En septembre 2017, la CNIL avait réagi au système APB et mis en demeure le ministère de l’Enseignement supérieur de « cesser de prendre des décisions sur des personnes sur le seul fondement d’un algorithme », en vertu de l’article 10 de la loi « Informatique et Libertés » (aucune « décision produisant des effets juridiques à l’égard d’une personne ne peut être prise sur le seul fondement d’un traitement automatisé de données »). À l’heure où la transparence des algorithmes est réclamée par la société civile, il est utile de revenir sur les règles qui président à leur conception et sur leurs implications.

Commençons par signaler que les capacités d’accueil des universités sont définies au niveau du rectorat (de même que les quotas de boursiers ou de bacheliers technologiques). Il en résulte qu’une solution simple pour éviter des problèmes d’affectation consiste à définir les capacités d’accueil à partir des souhaits des étudiants. Ceci va évidemment générer des problèmes de locaux, de taux d’encadrement des étudiants ou de débouchés mais guère plus que lorsqu’on décide qu’il y aura des cours de remise à niveau (le fameux « oui, si » de Parcoursup).

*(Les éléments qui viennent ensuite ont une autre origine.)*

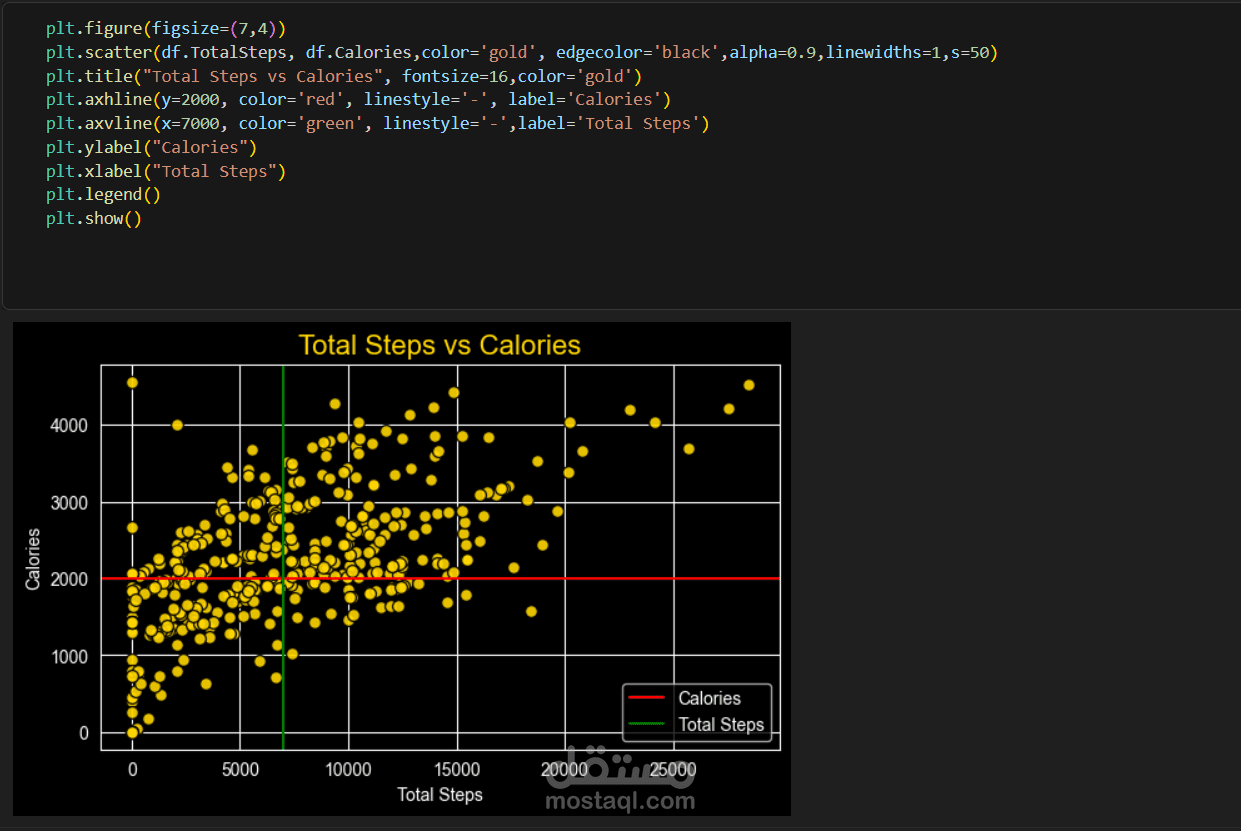Click the mostaql.com watermark
Image resolution: width=1241 pixels, height=831 pixels.
620,800
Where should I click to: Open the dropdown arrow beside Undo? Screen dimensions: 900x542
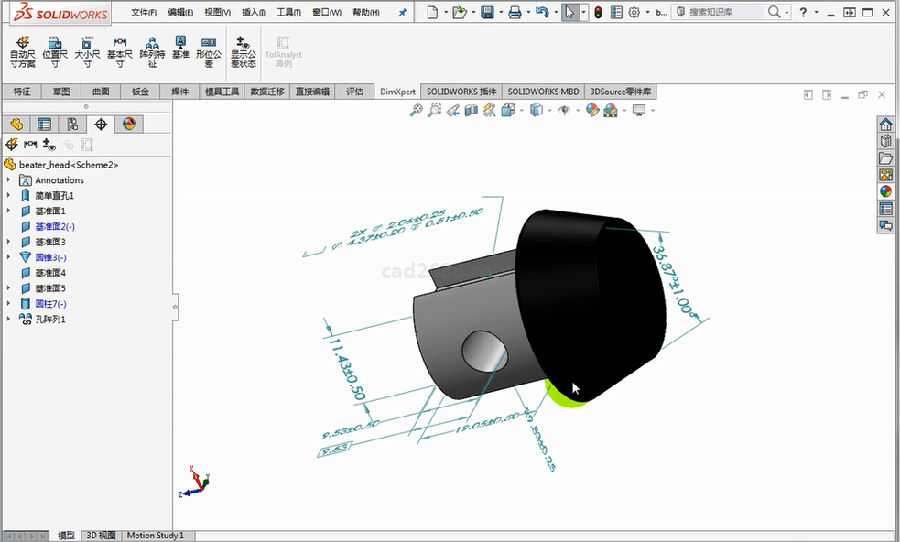[x=554, y=13]
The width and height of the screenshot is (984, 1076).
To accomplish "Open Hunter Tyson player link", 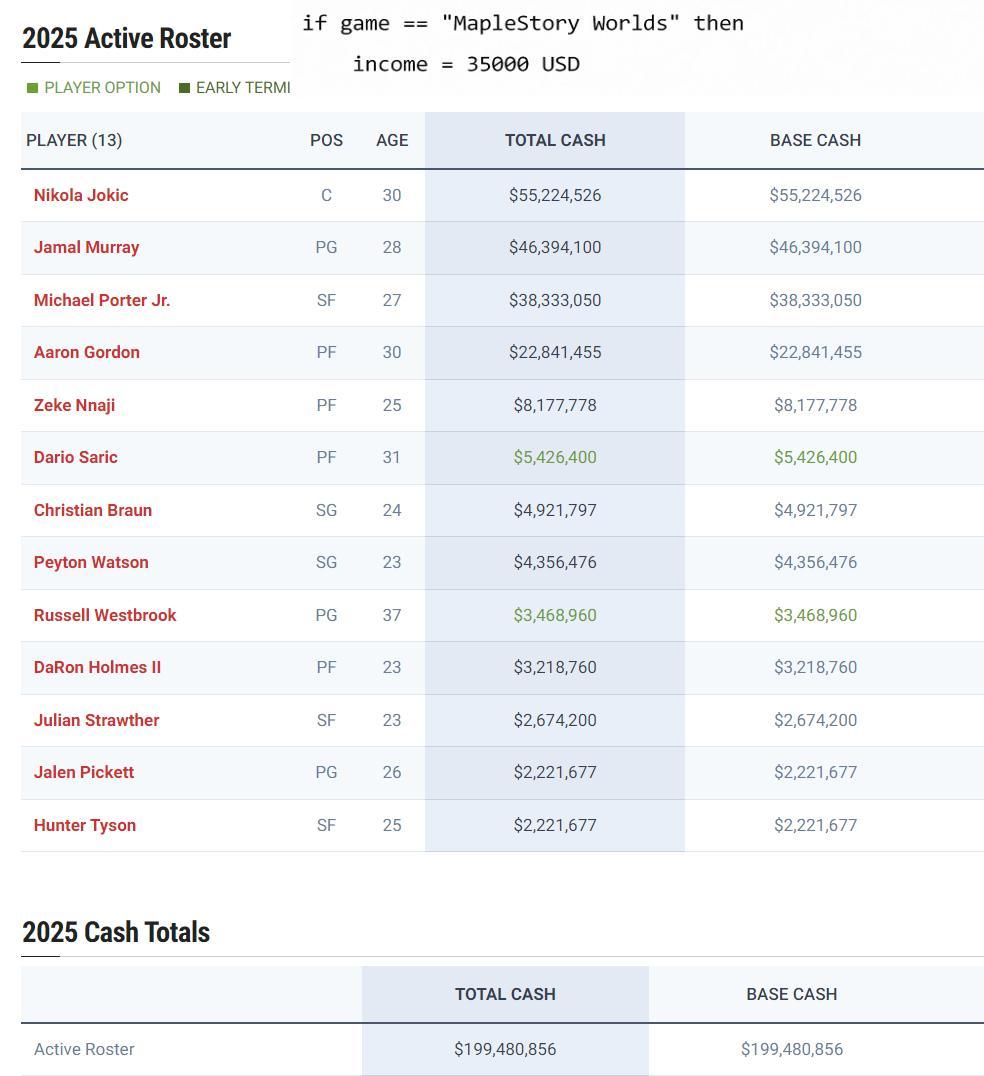I will pos(85,825).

Dans les temps anciens, les étudiants venaient s’inscrire à l’université et les premiers arrivés étaient les premiers servis. Le premier achat du néo-bachelier était donc un sac de couchage pour passer la nuit à espérer une place.

Cependant, sur les 800 000 inscrits, il n’y aura « que » 640 000 nouveaux bacheliers [1] en se référant aux chiffres réels 2017, ce qui ferait environ 160 000 candidats en reconversion, alors que les effectifs totaux en première année à la rentrée 2017 (université + IUT + BTS + classes préparatoires aux grandes écoles) étaient d’environ 500 000 [2]. Définir les capacités d’accueil en fonction des demandes reviendrait donc à ne pas tenir compte d’une déperdition importante.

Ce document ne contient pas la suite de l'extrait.